• SHORT PROBLEM:
Copy the data below, requests included, from the line containing "The image size" through the end of the data, raising every coordinate in the answers by 99. Leave out the pictures.
[Start]
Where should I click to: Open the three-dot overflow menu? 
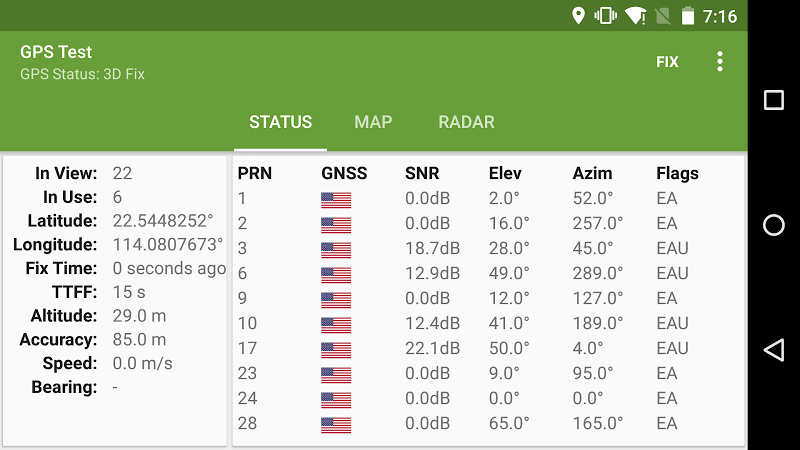point(719,62)
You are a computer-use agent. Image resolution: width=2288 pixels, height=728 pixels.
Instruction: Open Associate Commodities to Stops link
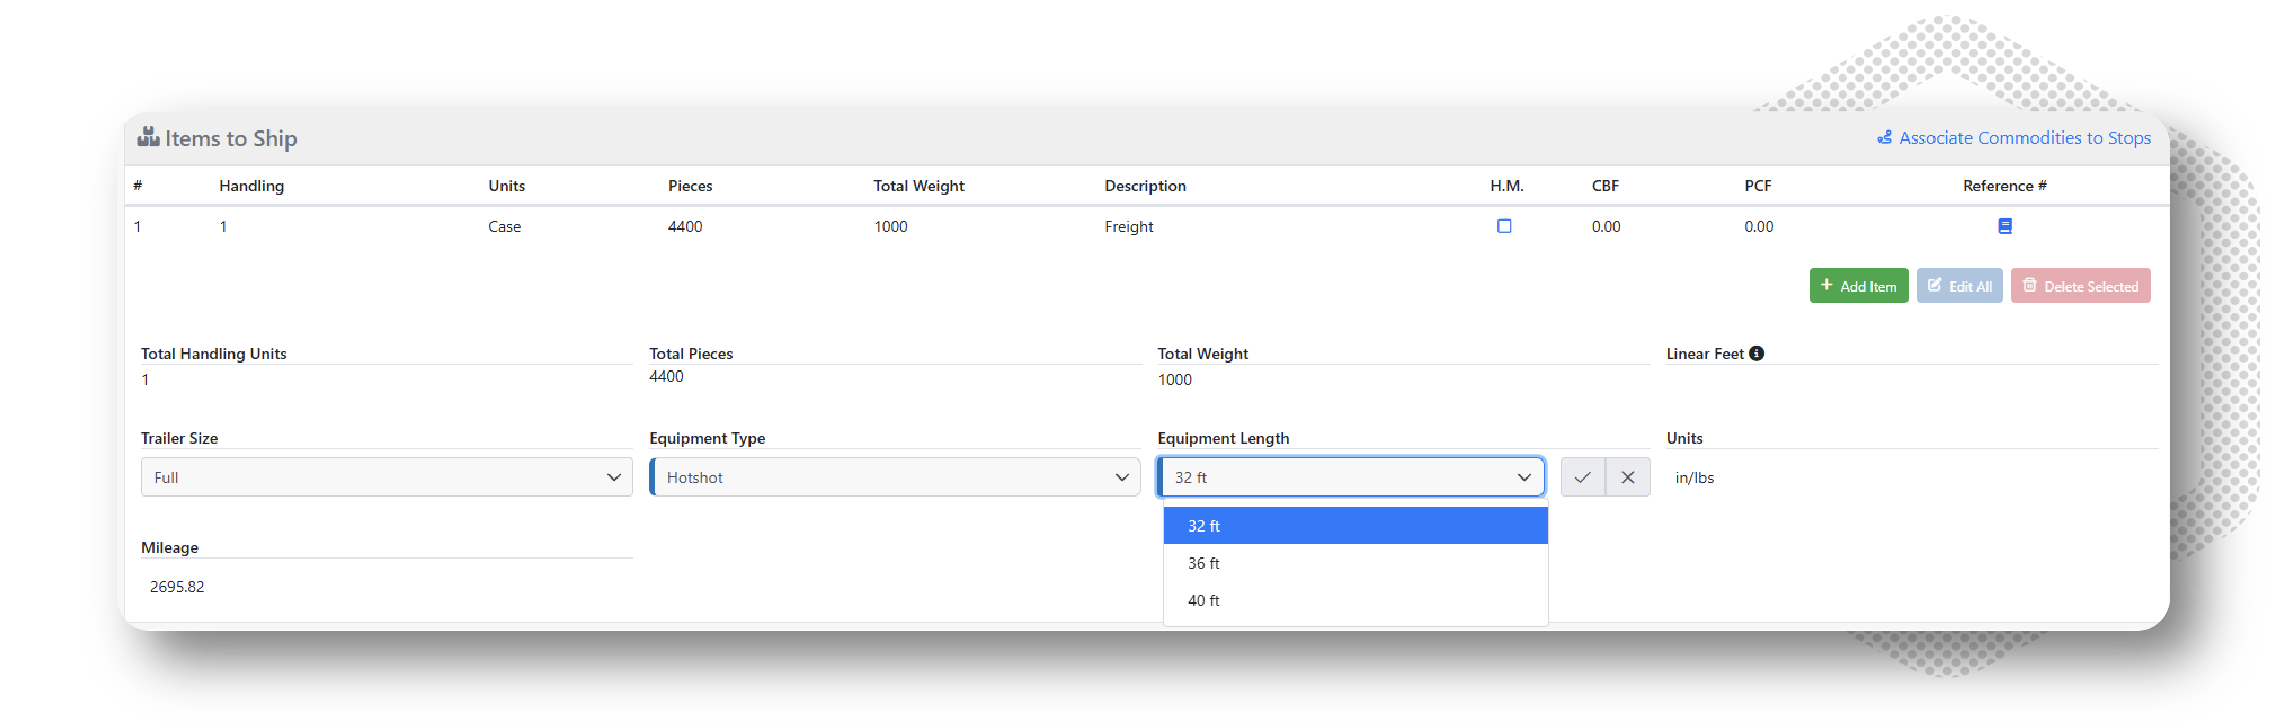pos(2024,138)
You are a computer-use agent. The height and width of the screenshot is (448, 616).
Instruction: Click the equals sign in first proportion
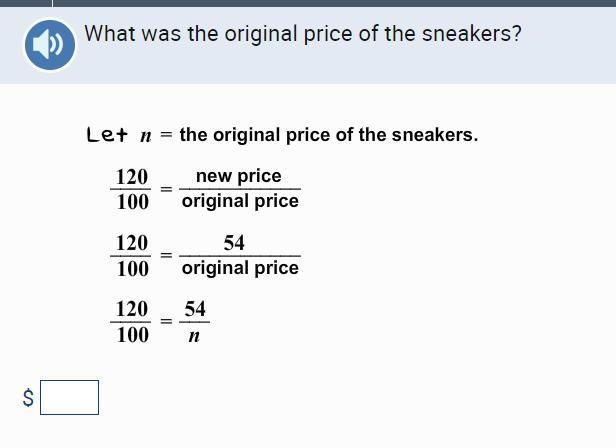166,189
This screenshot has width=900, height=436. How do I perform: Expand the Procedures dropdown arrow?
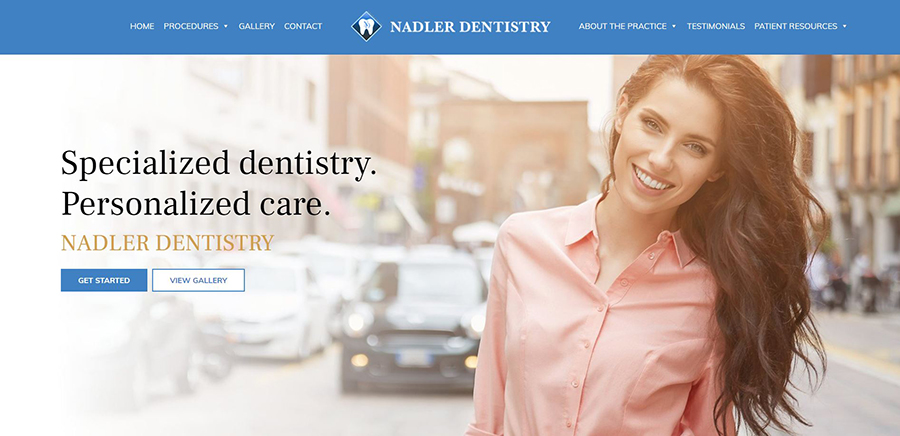(226, 26)
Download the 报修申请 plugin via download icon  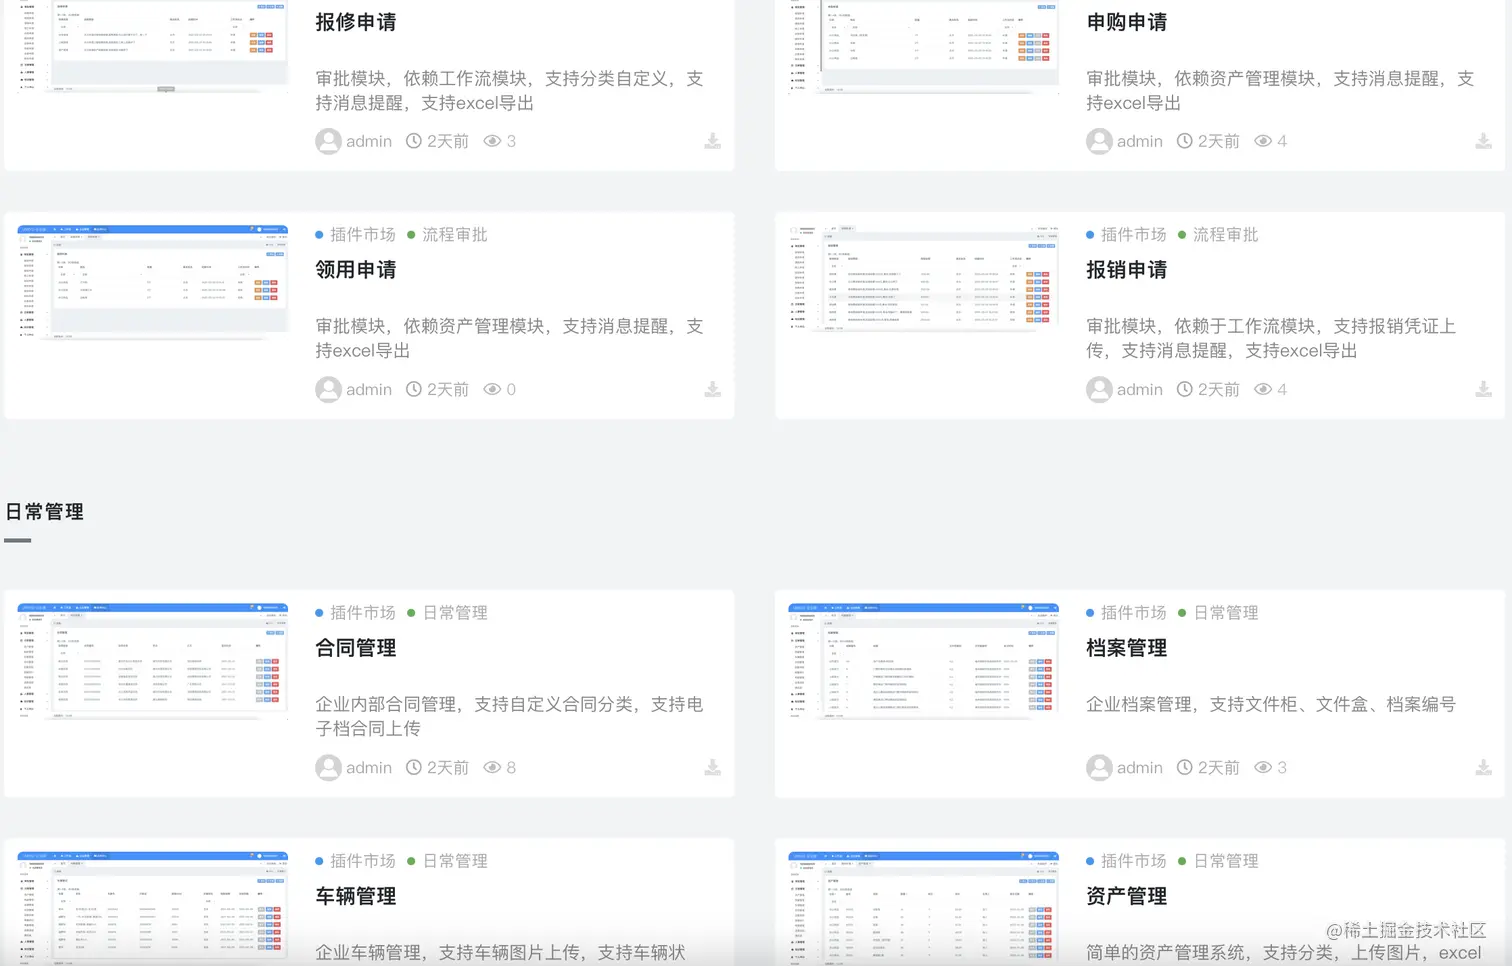[712, 141]
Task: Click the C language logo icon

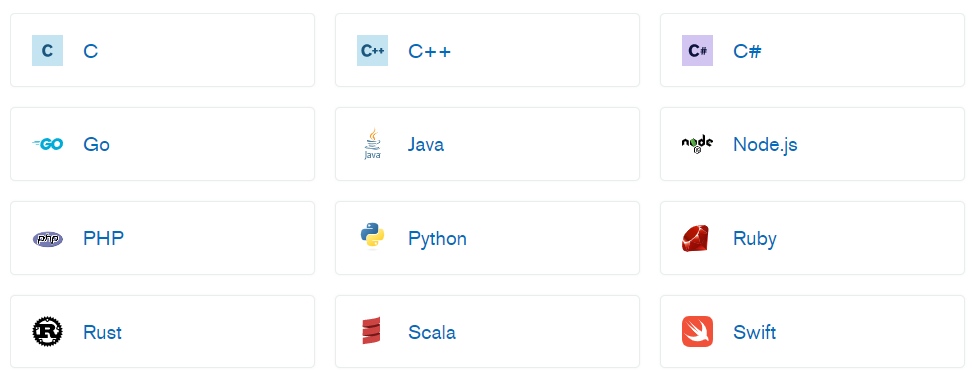Action: pyautogui.click(x=47, y=50)

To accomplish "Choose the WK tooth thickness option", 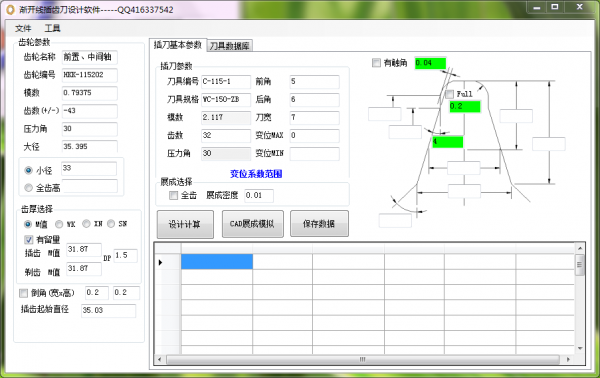I will point(59,224).
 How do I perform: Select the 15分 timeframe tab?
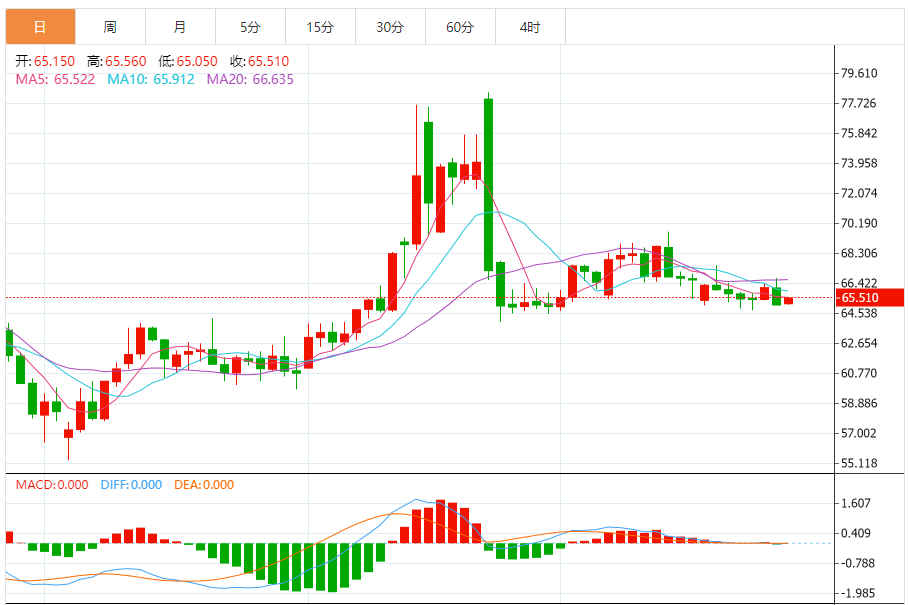click(320, 27)
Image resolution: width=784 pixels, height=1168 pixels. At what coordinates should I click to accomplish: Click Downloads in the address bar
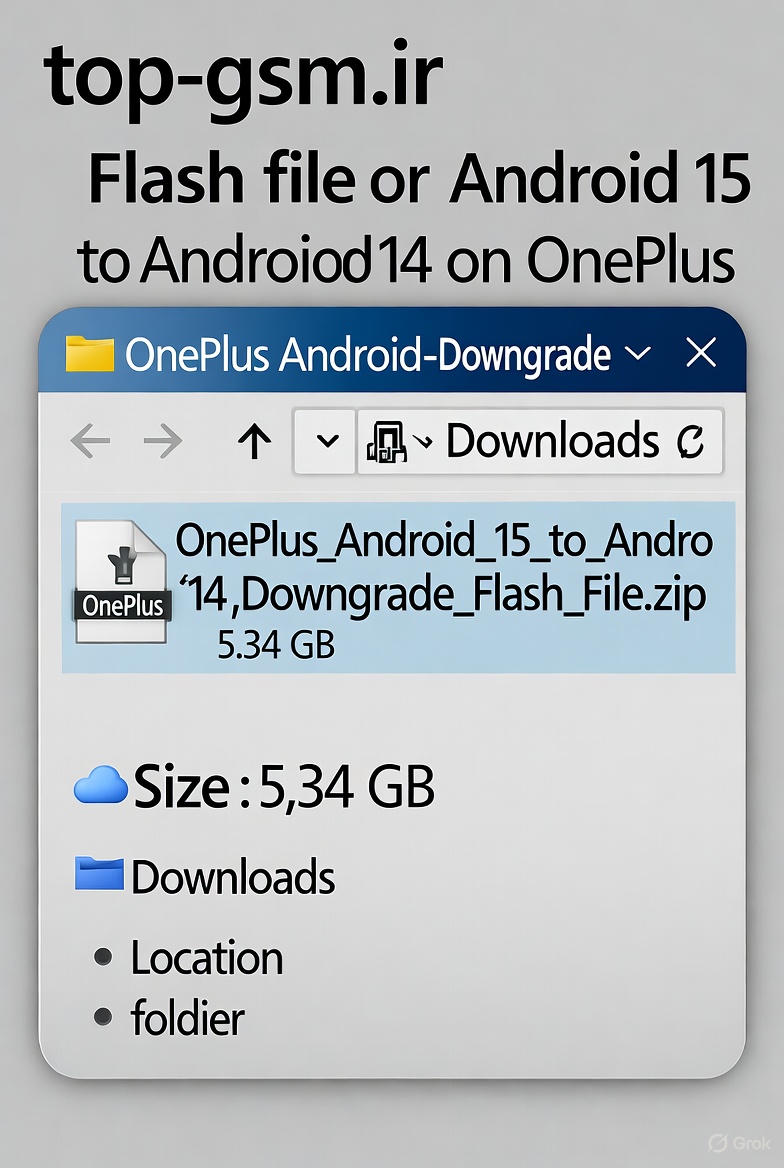[552, 441]
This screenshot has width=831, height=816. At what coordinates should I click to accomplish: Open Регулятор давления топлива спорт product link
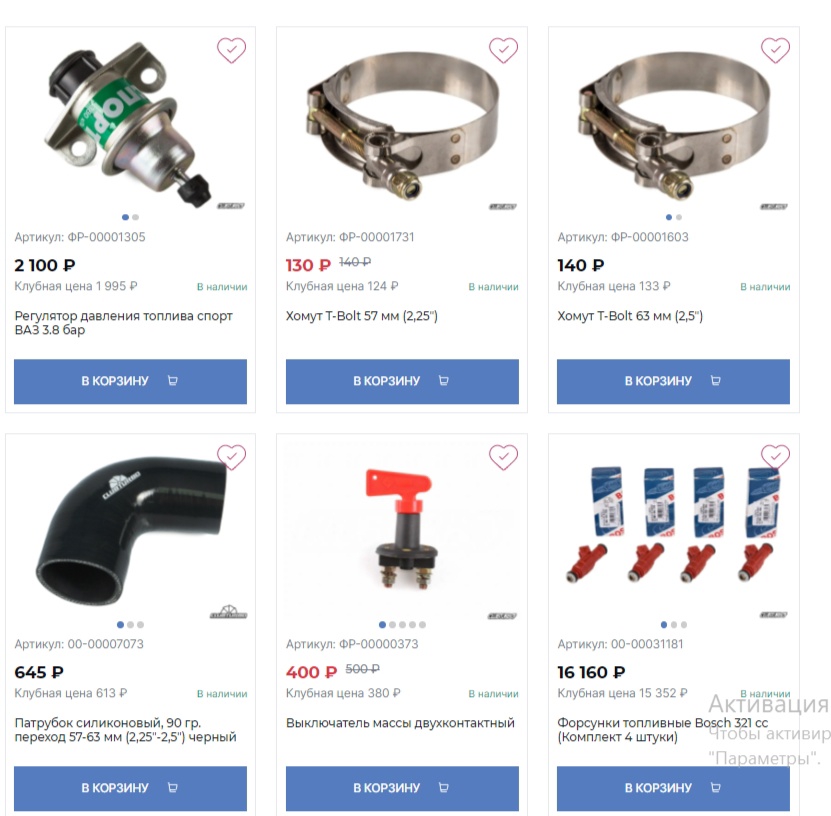pos(123,323)
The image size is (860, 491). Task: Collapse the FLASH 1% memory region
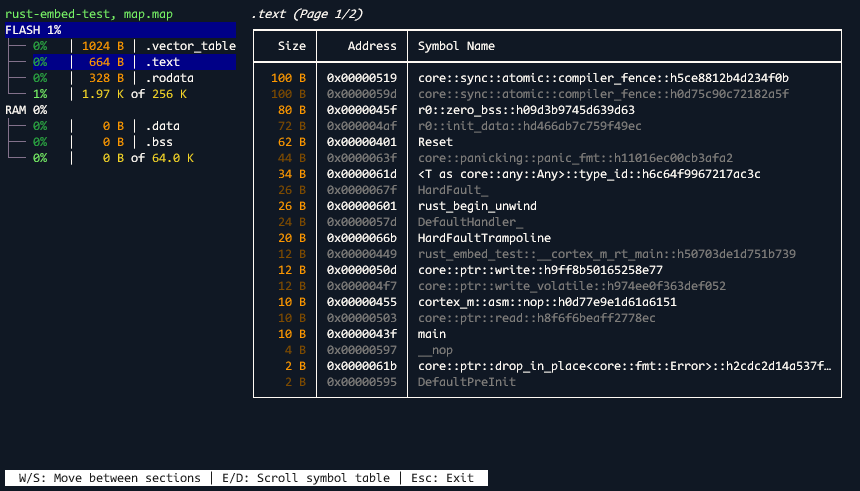coord(32,30)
[End]
• PROBLEM SOLUTION:
The image size is (860, 491). Task: Collapse the FLASH 1% memory region
coord(131,129)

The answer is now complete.